I would add that the format of courses may need to adapt in order to allow pastors in the field. Many churches that need good young pastors are not co-located with seminaries. Therefore, the hybrid model must extend to both online classes and Two-week intercession courses.
I like a model that includes some intensive in person training, seminars, development, or conferences on campus. But practically speaking much of the coursework and curriculum should be available online.
Additionally, I would add that young pastors need a route to ministry. And that should include specific positions that are available to them as they are discerning God‘s calling on their life. The internship model must include reflective writing, reports, research, and papers to capture learning. This path should include youth pastor, worship, leader, or an assistant to associate pastor when appropriate. But pastors need a clear path, salary support, with a promotion schedule and possibly a succession plan. Tell young pastors how they can contribute and what the expectations are and likely outcomes over the next 5 to 10 years. That level of certainty is a grace to them.

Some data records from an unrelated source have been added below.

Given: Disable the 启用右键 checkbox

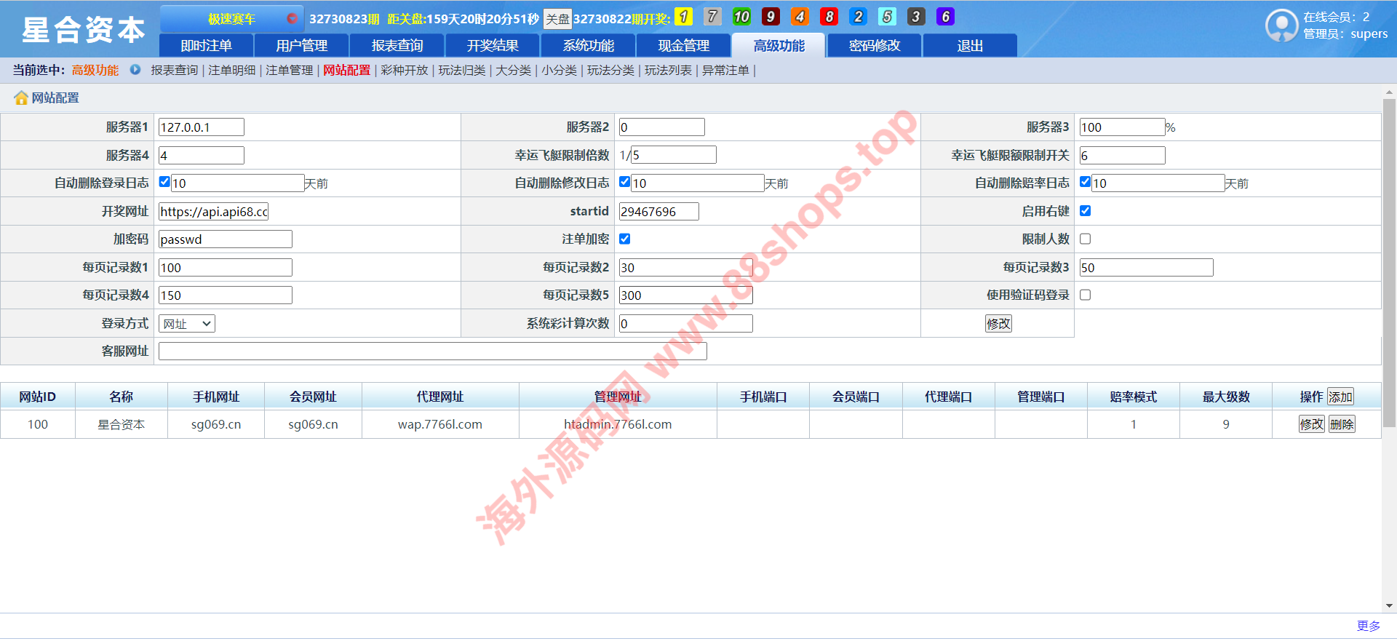Looking at the screenshot, I should point(1085,211).
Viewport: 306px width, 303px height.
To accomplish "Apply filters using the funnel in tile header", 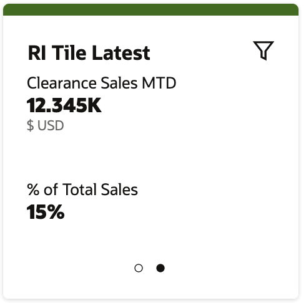I will 264,51.
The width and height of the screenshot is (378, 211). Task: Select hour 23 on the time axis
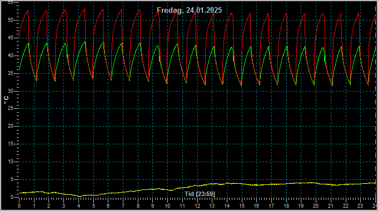[360, 206]
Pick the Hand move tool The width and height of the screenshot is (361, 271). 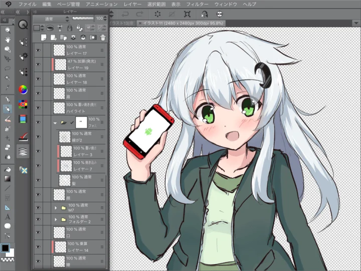[8, 39]
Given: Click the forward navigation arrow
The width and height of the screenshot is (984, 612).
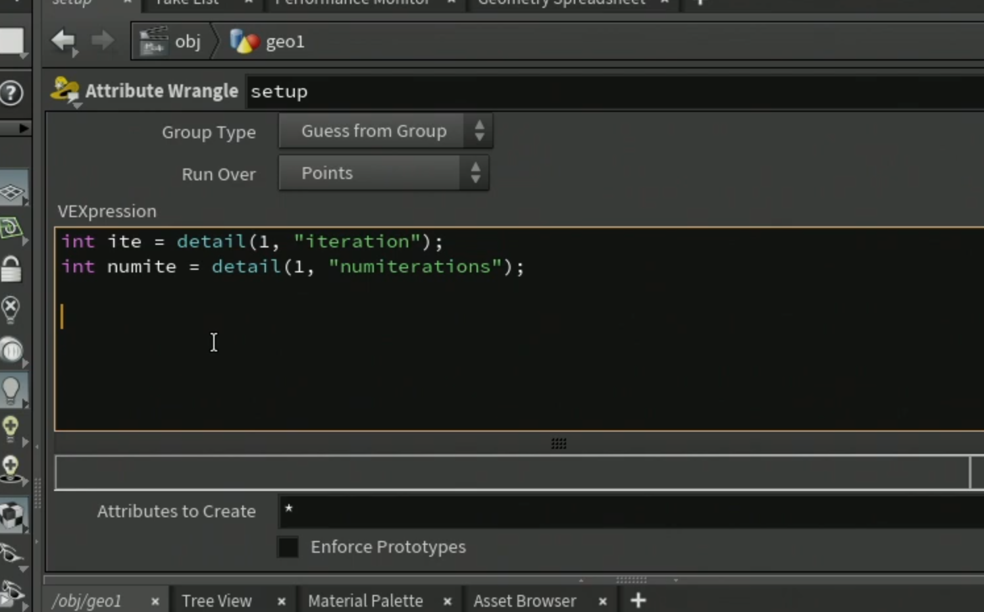Looking at the screenshot, I should [x=102, y=41].
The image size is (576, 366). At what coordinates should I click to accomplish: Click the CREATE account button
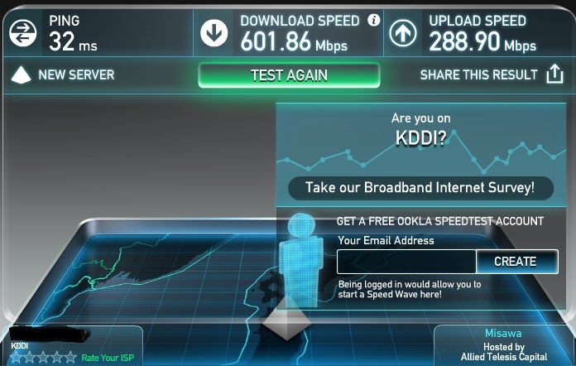coord(517,262)
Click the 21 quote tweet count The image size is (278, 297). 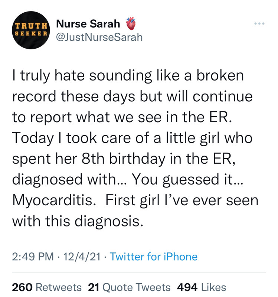[94, 287]
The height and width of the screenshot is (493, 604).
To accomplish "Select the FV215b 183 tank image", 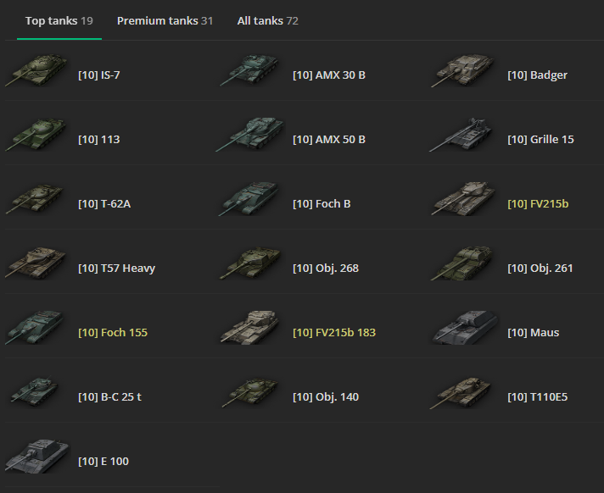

I think this is right on and have been the product of this kind of upbringing in my home church in the Memphis area. The only thing I would say is budget for longer. Ministry and maturity take time. My timeline is certainly not the standard but just as an idea, I joined the ministry staff at almost 26, chipped away at school (MA through RTS online) while I worked full time at the church and started a family (I know y’all’s model is different in terms of bivocational). After my wife and I had 5 kids and I picked up loads of ministry experience (teaching, preaching, counseling, funerals, weddings, events, etc) I was ordained at 36, am about to turn 40, and I am one of the teaching pastors on our large staff that is preparing for the transition of our founding pastor in the next few years. When I was 27-34 I thought the process was taking way too long. Now that I’m almost 40 I appreciate it greatly . There are things we will tweak for the future but it has worked well for multiple younger men.